## Instruction A:
Answer these questions about the insurance statute excerpt, one answer per line, marked (i), (ii), (iii) to match:
(i) Above what amount of admitted assets is a domestic insurer exempt from needing the commissioner's determination?
(ii) Who has sole authority to regulate the issuance and sale of funding agreements?
(iii) Must a domestic insurer use licensed intermediaries when marketing funding agreements?
## Instruction B:
Rewrite the insurance statute excerpt from "The commissioner may by" to "or morbidity contingencies.", swapping "commissioner" for "regulator" each time it appears.
## Instruction C:
Extend the insurance statute excerpt by writing the section that follows its last line.
## START Page excerpt
History: 2013 a. 271
; 2015 a. 195
Annuity contracts without life contingencies. 632.66(1)(1)
The commissioner may by rule authorize insurers to issue annuity contracts which are without life contingencies. If the commissioner authorizes insurers to issue annuity contracts without life contingencies, the commissioner shall promulgate rules regulating those contracts.
In this subsection, “funding agreement” means an annuity without life contingencies that is an agreement for an insurer to accept and accumulate funds and to make one or more payments at future dates in fixed or variable amounts, or both, that are not based on mortality or morbidity contingencies.
A domestic insurer that holds a valid certificate of authority to transact the business of life insurance and annuities in this state may issue a funding agreement if all of the following conditions are met:
The domestic insurer's board of directors, or an authorized committee of the board, approves the domestic insurer's plan relating to funding agreements.
The commissioner determines that the issuance of funding agreements by the domestic insurer is not adverse to the interests of the policyholders of the domestic insurer, except that no determination from the commissioner is required if the domestic insurer has more than $200 billion in admitted assets. In making a determination under this subdivision, the commissioner shall consider the domestic insurer's specific policy objective and strategies, investment and risk management guidelines, and aggregate maximum limits on the funding agreement business.
No amounts may be guaranteed or credited under the funding agreement except upon reasonable assumptions as to investment income and expenses and on a basis equitable to all holders of a given class of the funding agreement.
The domestic insurer complies with the form filing requirements under s. 631.20
with respect to the funding agreement.
The issuance or delivery of a funding agreement by an insurer in this state shall constitute doing an insurance business herein.
A domestic insurer may offer funding agreements directly through the domestic insurer and is not required to use licensed intermediaries when marketing funding agreements.
Amounts paid to the domestic insurer, and proceeds applied under optional modes of settlement, under funding agreements may be allocated to one or more separate accounts pursuant to s. 611.24
Notwithstanding ch. 551
, the commissioner has sole authority to regulate the issuance and sale of funding agreements, including the persons selling funding agreements on behalf of insurers.
Notwithstanding s. 601.465 (1m)
and subch. II of ch. 19
, any materials submitted to the commissioner pursuant to an approval under par. (b) 2.
or pursuant to a request from the commissioner related to a funding agreement shall be held confidential pursuant to s. 601.465 (1n)
The commissioner may promulgate rules as necessary for the implementation of this subsection.
History: 1987 a. 247
; 2021 a. 114
See also s. Ins 6.75
, Wis. adm. code.
Effect of power of attorney for health care.
Executing a power of attorney for health care under ch. 155
may not be used to impair in any manner the procurement of a life insurance policy or to modify the terms of an existing life insurance policy. A life insurance policy may not be impaired or invalidated in any manner by the exercise of a health care decision by a health care agent on behalf of a person whose life is insured under the policy and who has authorized the health care agent under ch. 155
History: 1989 a. 200
Life settlements. 632.69(1)(a)
## END Page excerpt
## START Dataset extract
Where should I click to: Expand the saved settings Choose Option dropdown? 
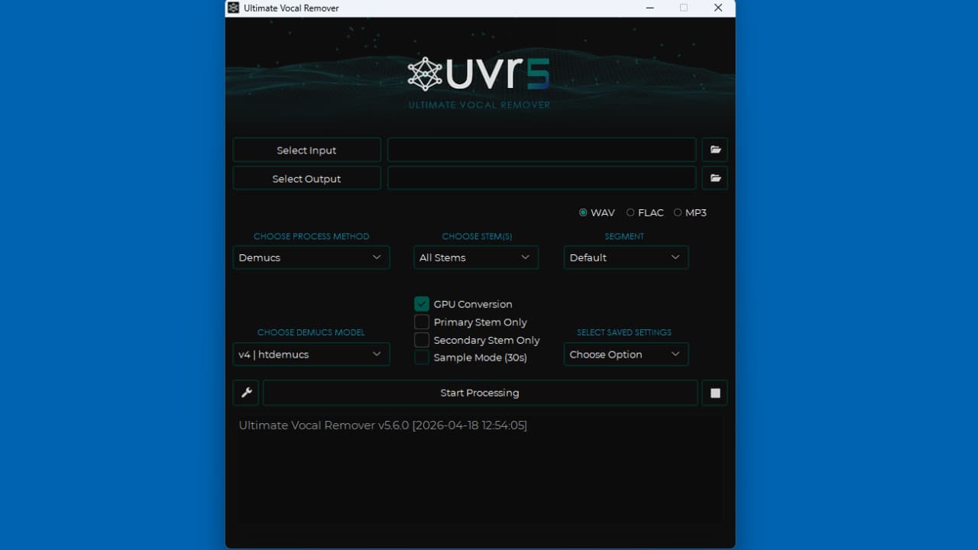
## END Dataset extract
## Task output A:
(i) $200 billion
(ii) The commissioner
(iii) No

## Task output B:
The regulator may by rule authorize insurers to issue annuity contracts which are without life contingencies. If the regulator authorizes insurers to issue annuity contracts without life contingencies, the regulator shall promulgate rules regulating those contracts.
In this subsection, “funding agreement” means an annuity without life contingencies that is an agreement for an insurer to accept and accumulate funds and to make one or more payments at future dates in fixed or variable amounts, or both, that are not based on mortality or morbidity contingencies.

## Task output C:
“Advertisement" means any written, electronic, or printed communication or any communication made by means of recorded telephone messages or transmitted on radio, television, the Internet, or similar communications media, including film strips, motion pictures, and videos, published, disseminated, circulated, or placed, directly or indirectly, before the public in this state for the purpose of creating an interest in or inducing a person to purchase or sell, assign, devise, bequeath, or transfer the death benefit or ownership of a policy or an interest in a policy pursuant to a life settlement contract.
“Broker" means a person who, on behalf of an owner and for a fee, commission, or other valuable consideration, offers or attempts to negotiate life settlement contracts between an owner and one or more providers, or one or more brokers. “Broker" does not include an attorney or certified public accountant who is retained to represent the owner and whose compensation is not paid directly or indirectly by the provider or purchaser.
“Business of life settlements" means an activity involved in the offering soliciting, negotiating, procuring, effectuating, purchasing, investing in, financing, monitoring, tracking, underwriting, selling, transferring, assigning, pledging, hypothicating, or in any other manner, acquiring an interest in a policy by means of a life settlement contract.
“Chronically ill" means any of the following:
Being unable to perform at least 2 activities of daily living, including eating, toileting, transferring, bathing, dressing, or continence.
Requiring substantial supervision to monitor the health and safety of the individual due to his or her severe cognitive impairment.
Having a level of disability similar to that described in subd. 1.
, as defined by the U.S. department of health and human services.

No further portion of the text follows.